The subject matter for discussions may change, there may be a bottle of wine instead of a bottle of Dr Pepper but the need to gossip and giggle will always remain!


It also changes in terms of who your friends are I think, moving on a little bit, the following observations stem from discussions us three had whilst setting the worlds to rights :)


As teenagers, girls tend to have their close tight knit band of friends, the ones that everything is shared with and....more often than not...where all manner of stress arrises.

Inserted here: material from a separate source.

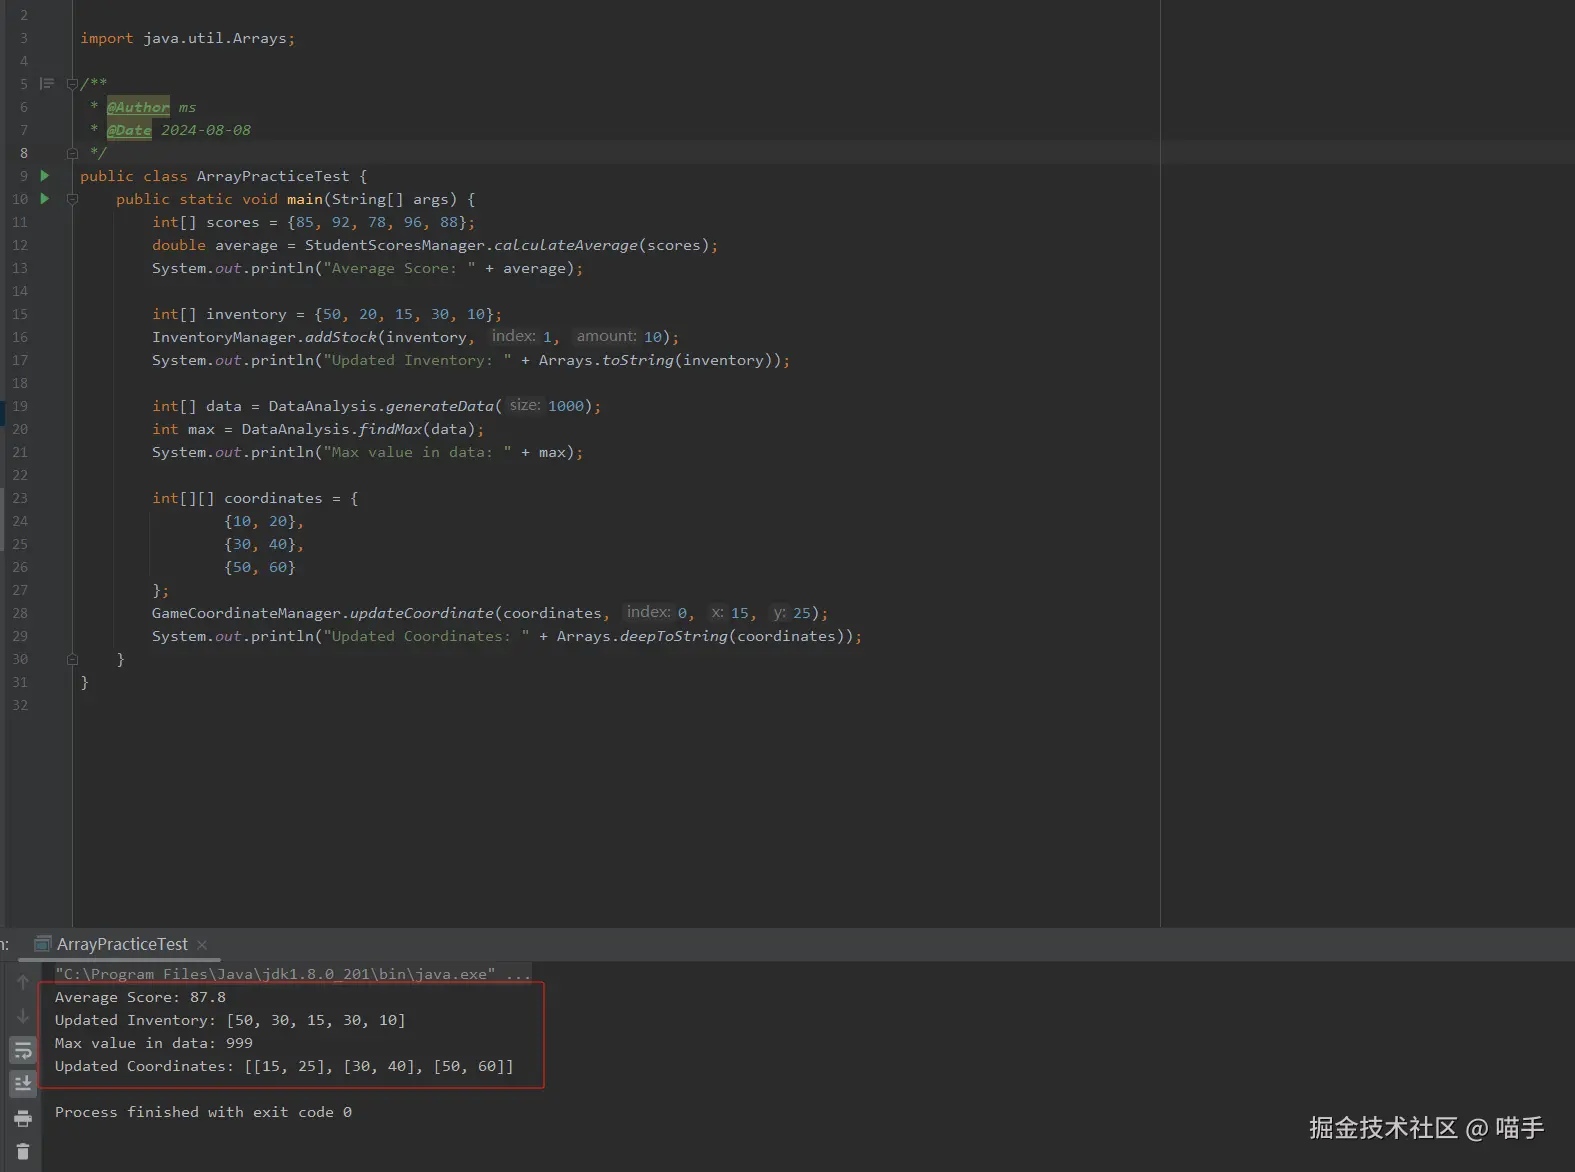Toggle soft-wrap in the Run console
This screenshot has height=1172, width=1575.
[23, 1050]
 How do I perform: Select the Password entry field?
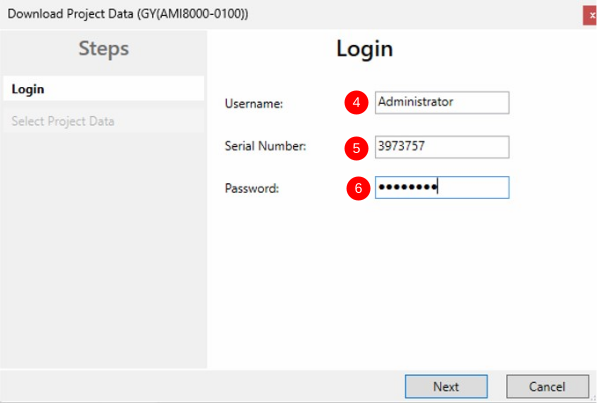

"Oh my god?! HOW could she do that?!"


"WHY did she tell you and not me?!"


"I'm not friends with so and so and I'm going to be really upset if you get coffee with her next weekend!"


etcetcetcdramadramadrama


As adults we begin to realise "Hey...this is MY life! I'm old enough (and ugly enough) to make my own desicions, learn from my mistakes and generally get on with it without it being up for a group debate"

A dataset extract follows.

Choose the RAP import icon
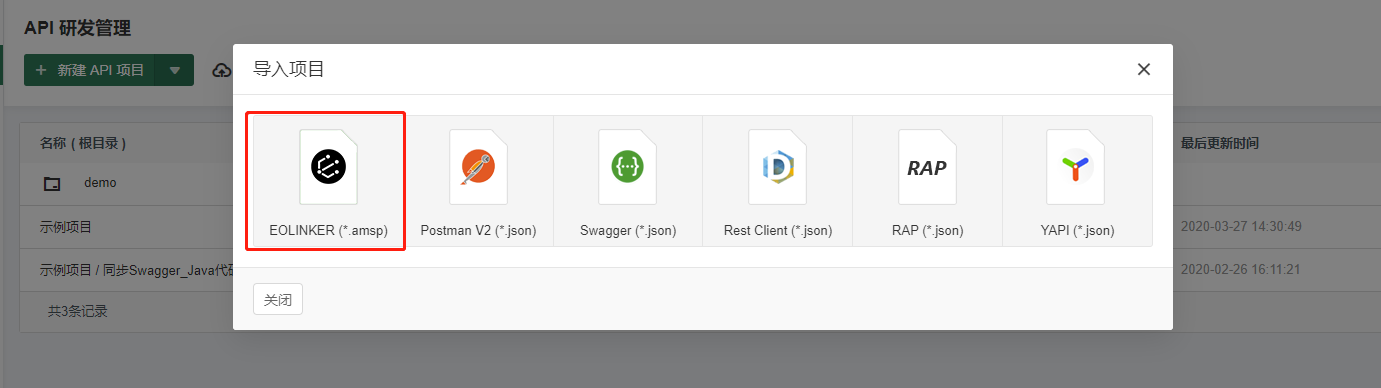Viewport: 1381px width, 388px height. click(927, 167)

We will ask for advice and support when its needed but it wont necessarily be a round robin free for all discussion. And our friends need to not be upset when we choose not to take their advice.


Its like at the end of Friends when they find out Monica and Chandler are moving and Joey says "Arnt we supposed to vote on things like this!?" ...No, because your an adult and whislt friends can and often are the most important thing in your life..they are not the ONLY thing.


I've also personally found that the "growing up" period affects us all differently. We learn different life lessons at different paces. We change and learn about ourselves at differnet times. We make differnet choices that changes our viewpoints. And this can lead to stresses because we're all going through differnet changes....not like puberty when the problems (dispite feeling like we're the only one they  affect) are all fairly similar.


The problems arise when it becomes difficult to see where the changes have emerged and not always accept that these might be for the better. Or when you can see changes in yourself but not in others.


Eni had a brilliant quote (paraphrased due to my rubbish memory!) "Being an adult is when you can be happy for your friends, even if it might upset you that things are changing"


For me the best example of that is my friends I went to infant and primary school. We drifted as a group after school but the key thing that brought us all back together was when Karen had the twins.


Friendships are ever changing things and that makes them hard. Sometimes everything happens for a reason though.

Friday, 19 November 2010

Pudsey ears!

Hello!


For those of you have forgotten - I'm Sarah, I write this blog...apparently.


Been absent for a while I know. Various reasons. But probably will be back now. Kinda.


Might go for a bit of an update with my photos and top banner, the idea was to update those regullarly - meh me is rubbish.


Anways onto random ramblings of the day.


Today is Children in Need. One of the two big telethons in the UK, raising money that then funds many much needed projects for many good causes around the country.


I'm such a bad fundraiser - I actually forgot it was today until I saw the Pudsey Bear at the station this morning! Pudsey Bear is the mascot. I'm actaully quite upset because he used to look like this




And now they've made him all computer generated. I dont like change! Especailly of beloved childhood characters!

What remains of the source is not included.